L’histoire ne s’écrit pas au futur. Et le présent qu’ont vécu les acteurs de l’histoire, nous disent Charles Péguy, Henri-Irénée Marrou et Raymond Aron, n’était pas seulement du « passé pour plus tard ». A un moment donné, un choix s’est opéré entre tous les possibles. Bien sûr, ce choix n’était pas entièrement dû au hasard… On ne sort jamais d’une des apories de la raison explicitée par Kant dans sa Critique de la Raison pure. Soit tout arrive nécessairement, et on ne comprend pas comment du nouveau peut advenir, soit nous sommes absolument libres, et à ce moment là il faut renoncer à expliquer nos actions. Raymond Aron indiquait une autre piste, dans sa thèse sur la Philosophie critique de l’Histoire : l’événement jaillit, surprend (que l’on songe aujourd’hui à l’effondrement du communisme soviétique en 1989-1991), soit parce que l’ensemble de ses déterminants est trop complexe, qu’il outrepasse nos possibilités de connaissances (seul Dieu en ce sens, parce qu’omniscient, peut prévoir), soit parce qu’il y a de la contingence, du hasard, de l’indéterminé, de la liberté dans le réel… La célèbre définition du hasard que donne le grand philosophe et mathématicien français Cournot, au XIXe siècle, rend bien compte de cette indécision, quand il définit le hasard comme « la rencontre indéterminée de deux déterminismes ». Lui-même n’exclut pas que Dieu connaisse la date et les circonstances de la rencontre…
Pour l’historien, tout cela revient au même : la réalité historique est plus complexe, plus foisonnante, plus buissonnante que le récit, toujours simplifié, que nous en faisons. Cela frappe à mort toute lecture simple de l’histoire, et donc toute prévision infaillible tiré des études historiques, ainsi que toute tentative de tirer d’incontestables et univoques « leçons de l’Histoire ». C’est une des conséquences, entre mille, de la finitude humaine.

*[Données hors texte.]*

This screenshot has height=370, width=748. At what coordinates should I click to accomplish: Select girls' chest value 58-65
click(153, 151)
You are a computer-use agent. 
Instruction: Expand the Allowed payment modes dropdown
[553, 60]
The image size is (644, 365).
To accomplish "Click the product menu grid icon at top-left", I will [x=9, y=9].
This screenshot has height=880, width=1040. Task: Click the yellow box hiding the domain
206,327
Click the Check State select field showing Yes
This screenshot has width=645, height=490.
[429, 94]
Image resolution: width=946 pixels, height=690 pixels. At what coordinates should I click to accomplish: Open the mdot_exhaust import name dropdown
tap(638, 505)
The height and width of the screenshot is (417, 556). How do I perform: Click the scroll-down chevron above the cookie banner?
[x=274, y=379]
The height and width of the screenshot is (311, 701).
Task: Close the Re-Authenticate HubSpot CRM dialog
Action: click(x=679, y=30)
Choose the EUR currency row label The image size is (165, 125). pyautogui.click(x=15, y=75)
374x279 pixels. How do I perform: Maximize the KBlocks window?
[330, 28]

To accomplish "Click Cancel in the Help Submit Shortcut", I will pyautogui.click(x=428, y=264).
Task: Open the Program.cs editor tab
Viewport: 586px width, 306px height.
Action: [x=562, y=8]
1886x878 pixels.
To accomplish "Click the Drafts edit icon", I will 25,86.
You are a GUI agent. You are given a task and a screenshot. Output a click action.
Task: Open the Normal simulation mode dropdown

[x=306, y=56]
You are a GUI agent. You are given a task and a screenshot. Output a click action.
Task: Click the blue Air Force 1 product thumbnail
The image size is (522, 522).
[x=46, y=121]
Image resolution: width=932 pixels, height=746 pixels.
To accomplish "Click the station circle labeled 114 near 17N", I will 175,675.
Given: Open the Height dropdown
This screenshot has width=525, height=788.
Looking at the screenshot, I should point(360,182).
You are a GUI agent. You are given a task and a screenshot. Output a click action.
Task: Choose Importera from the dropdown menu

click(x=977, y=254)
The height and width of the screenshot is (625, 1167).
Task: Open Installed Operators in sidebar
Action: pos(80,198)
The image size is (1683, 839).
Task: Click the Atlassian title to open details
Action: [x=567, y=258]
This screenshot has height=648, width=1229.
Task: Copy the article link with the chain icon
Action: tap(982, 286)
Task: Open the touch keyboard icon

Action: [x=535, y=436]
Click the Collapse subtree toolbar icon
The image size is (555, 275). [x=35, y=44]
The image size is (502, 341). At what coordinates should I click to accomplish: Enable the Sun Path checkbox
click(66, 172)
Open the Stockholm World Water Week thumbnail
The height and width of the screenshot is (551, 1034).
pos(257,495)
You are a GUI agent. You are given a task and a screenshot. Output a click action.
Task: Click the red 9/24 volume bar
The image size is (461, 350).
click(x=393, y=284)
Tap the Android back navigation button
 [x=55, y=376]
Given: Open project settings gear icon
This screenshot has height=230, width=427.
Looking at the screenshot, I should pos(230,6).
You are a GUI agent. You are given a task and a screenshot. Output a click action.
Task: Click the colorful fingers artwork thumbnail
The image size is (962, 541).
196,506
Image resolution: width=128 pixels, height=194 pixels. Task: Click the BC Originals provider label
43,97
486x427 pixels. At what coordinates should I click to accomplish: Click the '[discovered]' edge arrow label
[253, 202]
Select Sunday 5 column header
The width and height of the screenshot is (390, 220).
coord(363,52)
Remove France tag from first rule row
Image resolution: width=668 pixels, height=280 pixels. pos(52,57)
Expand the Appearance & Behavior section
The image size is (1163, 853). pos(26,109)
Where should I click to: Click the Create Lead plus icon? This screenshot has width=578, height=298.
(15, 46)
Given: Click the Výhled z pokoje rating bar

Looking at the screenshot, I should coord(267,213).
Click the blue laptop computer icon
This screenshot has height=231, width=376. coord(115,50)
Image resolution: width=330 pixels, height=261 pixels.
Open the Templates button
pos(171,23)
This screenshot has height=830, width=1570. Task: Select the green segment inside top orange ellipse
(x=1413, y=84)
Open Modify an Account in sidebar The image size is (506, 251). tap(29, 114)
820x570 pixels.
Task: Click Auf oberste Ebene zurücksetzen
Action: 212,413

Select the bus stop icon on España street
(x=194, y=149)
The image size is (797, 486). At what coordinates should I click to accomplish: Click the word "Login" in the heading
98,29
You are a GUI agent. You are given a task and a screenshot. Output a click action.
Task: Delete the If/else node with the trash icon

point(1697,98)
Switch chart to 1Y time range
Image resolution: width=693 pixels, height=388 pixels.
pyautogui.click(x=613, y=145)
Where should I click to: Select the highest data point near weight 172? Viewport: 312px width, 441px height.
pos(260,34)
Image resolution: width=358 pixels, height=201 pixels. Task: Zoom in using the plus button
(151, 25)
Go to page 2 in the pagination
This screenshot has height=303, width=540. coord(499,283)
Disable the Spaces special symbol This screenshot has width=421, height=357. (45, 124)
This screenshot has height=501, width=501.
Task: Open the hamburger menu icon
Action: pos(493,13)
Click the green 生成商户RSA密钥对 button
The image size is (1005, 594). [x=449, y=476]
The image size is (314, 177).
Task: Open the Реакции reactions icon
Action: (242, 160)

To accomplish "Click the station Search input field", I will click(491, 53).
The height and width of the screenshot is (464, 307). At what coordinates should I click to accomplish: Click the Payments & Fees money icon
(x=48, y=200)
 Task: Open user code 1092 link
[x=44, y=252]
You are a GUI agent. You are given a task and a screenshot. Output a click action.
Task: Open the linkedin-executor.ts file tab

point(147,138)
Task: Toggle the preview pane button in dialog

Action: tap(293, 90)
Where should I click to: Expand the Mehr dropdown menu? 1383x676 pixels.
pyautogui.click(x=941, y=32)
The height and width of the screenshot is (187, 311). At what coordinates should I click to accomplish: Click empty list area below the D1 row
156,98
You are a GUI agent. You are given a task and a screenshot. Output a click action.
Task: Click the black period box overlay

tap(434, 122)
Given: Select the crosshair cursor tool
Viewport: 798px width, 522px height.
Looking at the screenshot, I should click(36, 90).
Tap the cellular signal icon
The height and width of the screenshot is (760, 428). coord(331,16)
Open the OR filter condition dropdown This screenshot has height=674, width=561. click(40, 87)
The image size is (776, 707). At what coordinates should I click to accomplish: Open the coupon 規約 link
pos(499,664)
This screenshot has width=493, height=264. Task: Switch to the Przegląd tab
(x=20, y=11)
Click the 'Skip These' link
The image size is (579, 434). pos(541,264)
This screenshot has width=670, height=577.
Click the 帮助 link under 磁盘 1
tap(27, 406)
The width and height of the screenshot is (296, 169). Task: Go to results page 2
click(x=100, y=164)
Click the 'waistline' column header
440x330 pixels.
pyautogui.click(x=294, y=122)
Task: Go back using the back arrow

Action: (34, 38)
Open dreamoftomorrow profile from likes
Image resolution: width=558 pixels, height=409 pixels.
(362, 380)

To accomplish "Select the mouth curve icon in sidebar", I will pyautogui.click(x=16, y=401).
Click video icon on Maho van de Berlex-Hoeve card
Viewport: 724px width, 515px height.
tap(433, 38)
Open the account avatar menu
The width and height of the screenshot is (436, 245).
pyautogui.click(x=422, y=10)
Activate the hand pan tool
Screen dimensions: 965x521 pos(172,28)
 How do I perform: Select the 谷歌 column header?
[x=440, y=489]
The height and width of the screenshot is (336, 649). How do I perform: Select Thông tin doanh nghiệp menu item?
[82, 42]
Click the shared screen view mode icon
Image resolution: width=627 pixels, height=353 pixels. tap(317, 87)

Cela dit, pour agir aujourd’hui, pour nous situer, pour juger les différents choix, les différentes mesures politiques que l’on nous propose, nous devons avoir une vision générale de l’évolution de nos sociétés, et surtout nous sommes obligés de nous faire une idée des conséquences des actions présentes. Et la connaissance du passé peut nous aider dans ce travail, même si elle ne peut en aucun cas nous préserver de l’erreur. Koselleck, je crois, distingue « l’espace d’expérience » et « l’horizon d’attente ». L’histoire de l’humanité, c’est notre espace d’expérience collective, quand bien même nous n’arrivons à en assimiler qu’une partie, elle-même filtrée par bien des médiations.
Je prends l’exemple du communisme : je crois que l’histoire du communisme est dans doute ce qu’il y a de plus instructif pour comprendre ce qu’est le phénomène idéologique, et pour saisir les limites du volontarisme politique, limites que l’on ne franchit qu’au prix d’un déchaînement de violence. Je pense inversement que l’histoire de la construction européenne, si on la débarrasse de ses mythes (un « enthousiasme des peuples » qui aurait disparu et dont on cherche vainement la trace, le projet étant plutôt un projet des élites politiques et administratives), tout comme l’histoire récente de la République sud-africaine, sont utiles quand on réfléchit sur les modalités de construction de la paix internationale ou de la paix civile. Nous devons prendre le risque, parfois, de chercher à nous construire, chacun d’entre nous, une sagesse politique personnelle au travers de l’étude de l’histoire.
Je pense aussi que l’histoire économique et sociale nous donne un recul des plus utiles pour saisir ce que nous pouvons attendre des politiques économiques et sociales que nous menons, et pour percevoir les évolutions de fond qui travaillent nos sociétés – par exemple, l’ampleur des mutations des années 1960 et 1970.
J’irai plus loin : le jeu des pronostics, la tentative d’analyser à chaud l’actualité, d’essayer de dégager les différents possibles, est un jeu où l’on gagne à tout coup : si nos pronostics sont justes, nous pouvons intervenir efficacement, en fonction bien sûr de nos valeurs. S’ils sont erronés, alors c’est que nous n’avions pas pris en compte tel ou tel aspect de la réalité. Nous y gagnons alors de pouvoir compléter notre vision du réel.